Profiles in Innovation: David Byrne

Profiles in
Innovation:
David Byrne

Words: Steve Smith
Images: Jody Rogac

This essay is one in a series of profiles showcasing musical luminaries who will be honored in the 2019 National Sawdust Gala, to be held on May 7 at Sotheby’s in New York City. For more information, see .

My formative years were in the late ’60s, when I was in high school. And from my point of view, there was a lot of musical experimentation that was going on then—and it was all considered very cool. It was an acceptable thing to do, and also, kind of amazingly, some of it was very popular. People were doing these very out things, and they were having hit songs with some of this stuff.

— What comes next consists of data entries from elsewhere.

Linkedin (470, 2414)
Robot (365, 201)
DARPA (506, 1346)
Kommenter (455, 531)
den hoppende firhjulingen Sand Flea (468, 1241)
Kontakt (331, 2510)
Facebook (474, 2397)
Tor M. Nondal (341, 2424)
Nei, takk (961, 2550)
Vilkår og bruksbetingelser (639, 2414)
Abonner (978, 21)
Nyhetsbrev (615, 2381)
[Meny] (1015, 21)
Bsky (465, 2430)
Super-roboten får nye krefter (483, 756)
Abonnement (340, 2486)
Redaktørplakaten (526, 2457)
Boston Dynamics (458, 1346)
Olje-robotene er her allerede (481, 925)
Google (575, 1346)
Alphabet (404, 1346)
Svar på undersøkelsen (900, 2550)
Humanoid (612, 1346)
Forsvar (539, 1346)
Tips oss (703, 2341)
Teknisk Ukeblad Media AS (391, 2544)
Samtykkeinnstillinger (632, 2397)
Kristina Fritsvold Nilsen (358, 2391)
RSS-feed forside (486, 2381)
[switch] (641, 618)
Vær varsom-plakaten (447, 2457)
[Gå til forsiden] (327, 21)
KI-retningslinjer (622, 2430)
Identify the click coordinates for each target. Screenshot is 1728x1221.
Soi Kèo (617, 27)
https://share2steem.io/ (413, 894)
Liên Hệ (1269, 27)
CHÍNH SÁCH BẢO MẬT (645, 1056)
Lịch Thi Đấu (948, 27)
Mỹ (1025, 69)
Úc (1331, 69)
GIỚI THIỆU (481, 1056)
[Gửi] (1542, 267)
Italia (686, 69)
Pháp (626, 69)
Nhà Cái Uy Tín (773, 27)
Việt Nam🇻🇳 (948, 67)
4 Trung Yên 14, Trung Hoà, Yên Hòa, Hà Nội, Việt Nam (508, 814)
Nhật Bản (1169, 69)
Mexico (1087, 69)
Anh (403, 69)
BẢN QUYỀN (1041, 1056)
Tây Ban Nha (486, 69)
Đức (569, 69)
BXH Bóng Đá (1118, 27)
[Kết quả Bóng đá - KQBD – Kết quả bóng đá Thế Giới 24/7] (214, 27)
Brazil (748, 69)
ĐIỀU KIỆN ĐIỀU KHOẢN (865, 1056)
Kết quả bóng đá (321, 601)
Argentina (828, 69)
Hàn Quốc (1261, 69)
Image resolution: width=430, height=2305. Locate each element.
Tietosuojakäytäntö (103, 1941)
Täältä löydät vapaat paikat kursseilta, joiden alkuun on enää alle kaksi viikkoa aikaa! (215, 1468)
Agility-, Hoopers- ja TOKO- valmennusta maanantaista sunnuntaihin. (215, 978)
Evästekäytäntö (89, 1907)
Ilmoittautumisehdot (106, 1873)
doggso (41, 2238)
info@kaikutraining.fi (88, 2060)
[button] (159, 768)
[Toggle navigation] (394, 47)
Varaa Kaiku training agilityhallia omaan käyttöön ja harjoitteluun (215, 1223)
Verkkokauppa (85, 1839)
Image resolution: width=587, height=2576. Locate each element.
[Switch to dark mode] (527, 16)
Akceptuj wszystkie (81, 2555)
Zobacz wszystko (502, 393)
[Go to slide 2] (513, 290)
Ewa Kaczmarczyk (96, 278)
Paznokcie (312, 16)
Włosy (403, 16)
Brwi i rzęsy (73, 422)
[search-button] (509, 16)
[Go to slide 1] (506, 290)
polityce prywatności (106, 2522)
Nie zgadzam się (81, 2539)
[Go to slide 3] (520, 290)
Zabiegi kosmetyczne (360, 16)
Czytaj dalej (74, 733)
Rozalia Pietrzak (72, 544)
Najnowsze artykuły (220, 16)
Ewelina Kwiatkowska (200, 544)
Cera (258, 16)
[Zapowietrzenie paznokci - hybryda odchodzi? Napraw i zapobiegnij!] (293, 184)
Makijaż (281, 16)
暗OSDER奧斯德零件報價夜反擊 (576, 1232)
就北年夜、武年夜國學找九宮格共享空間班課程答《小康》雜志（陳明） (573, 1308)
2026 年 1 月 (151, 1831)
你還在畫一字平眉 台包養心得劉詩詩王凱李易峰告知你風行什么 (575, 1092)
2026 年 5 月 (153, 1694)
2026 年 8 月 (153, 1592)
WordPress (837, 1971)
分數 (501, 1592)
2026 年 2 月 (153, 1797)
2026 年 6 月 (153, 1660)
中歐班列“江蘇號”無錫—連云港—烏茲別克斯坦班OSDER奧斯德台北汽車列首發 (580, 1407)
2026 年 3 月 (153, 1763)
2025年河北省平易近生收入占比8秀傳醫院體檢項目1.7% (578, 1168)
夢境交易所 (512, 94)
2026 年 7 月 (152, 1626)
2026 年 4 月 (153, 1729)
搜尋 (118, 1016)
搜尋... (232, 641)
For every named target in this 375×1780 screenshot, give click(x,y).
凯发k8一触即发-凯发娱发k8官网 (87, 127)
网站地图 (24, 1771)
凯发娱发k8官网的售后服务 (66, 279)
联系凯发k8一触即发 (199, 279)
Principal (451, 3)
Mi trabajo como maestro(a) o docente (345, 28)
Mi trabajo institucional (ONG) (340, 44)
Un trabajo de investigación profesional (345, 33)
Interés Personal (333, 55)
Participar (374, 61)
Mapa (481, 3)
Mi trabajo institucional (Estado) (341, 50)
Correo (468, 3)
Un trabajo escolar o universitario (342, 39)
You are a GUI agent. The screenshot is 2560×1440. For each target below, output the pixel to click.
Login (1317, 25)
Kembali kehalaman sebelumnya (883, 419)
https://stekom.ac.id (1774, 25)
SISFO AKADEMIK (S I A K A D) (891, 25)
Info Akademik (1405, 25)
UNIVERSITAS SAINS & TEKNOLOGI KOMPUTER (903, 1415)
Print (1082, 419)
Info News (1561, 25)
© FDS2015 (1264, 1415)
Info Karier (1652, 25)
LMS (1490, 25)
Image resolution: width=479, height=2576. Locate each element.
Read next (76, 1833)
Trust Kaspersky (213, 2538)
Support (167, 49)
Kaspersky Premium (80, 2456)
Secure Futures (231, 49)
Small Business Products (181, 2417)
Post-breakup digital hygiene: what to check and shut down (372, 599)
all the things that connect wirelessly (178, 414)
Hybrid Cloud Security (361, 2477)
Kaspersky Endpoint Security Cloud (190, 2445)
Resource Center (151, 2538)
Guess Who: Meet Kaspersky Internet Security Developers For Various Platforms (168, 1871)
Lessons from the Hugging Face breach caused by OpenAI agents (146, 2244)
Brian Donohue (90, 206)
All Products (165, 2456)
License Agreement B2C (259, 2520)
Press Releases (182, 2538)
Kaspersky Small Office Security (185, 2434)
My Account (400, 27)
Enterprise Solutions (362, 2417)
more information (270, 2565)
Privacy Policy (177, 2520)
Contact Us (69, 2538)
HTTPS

Not that David Byrne is looking back wistfully to times long gone. Instead, the Scottish-American singer, songwriter, bandleader, and multi-disciplinary artist draws a straight line from what he experienced in his youth to what’s happening right now. When we spoke, he was preparing to induct Radiohead into the Rock and Roll Hall of Fame later that week.

“There’s another example,” Byrne said. “They started out as sort of a more conventional band, and then just went way off into absorbing other kinds of music—but they just got more and more popular.” And yet another band in this year’s Hall of Fame class, Roxy Music, made its mark initially with a combination of fashionable glam rock and avant-garde experimentation provided by one of its members, Brian Eno—who in time would serve as a catalyst for change for Byrne and the band with which he became world famous: Talking Heads.

David Byrne
Photograph: Jody Rogac

Here, too, was an example of a group whose forays far afield of the commercial mainstream – from lean, wiry rock into deep Afrobeat grooves and wider excursions – contributed to wider success. Even before Talking Heads ran its course in 1991, Byrne was exploring farther still in collaborations with artists like Eno, Robert Wilson, and Twyla Tharp. And even as he delved into fresh artistic disciplines, his musical vocabulary continued to grow richer and more daring.

Throughout, Byrne adhered to a fluid view of history, finding newness in past creations as readily as in contemporary work. Luaka Bop, the highly regarded record label he founded in 1990, has introduced listeners not only to new acts from around the world, but to deep veins of lost musical lore.

“What I discovered at some point in my life is that the past can be as relevant as the future,” Byrne says. “Everything that’s new isn’t happening now, or in the future. Some of the things that are new to you, or to a music audience, might be something that happened in the past. You find it, and it’s new to you. It’s inspirational, and you go, wow, who knew that that happened?”

Still, Byrne continues to pursue new experiences and fresh inspiration. “I don’t go out as much as I used to, but I still go out pretty regularly… I would say once or twice a week,” he says. (As it happened, in the week preceding our conversation he’d attended three plays.) “I’m willing to go see something and feel like, I may not like everything about what I’m going to see or hear, but there’s always going to be something that I can learn and apply to my work.”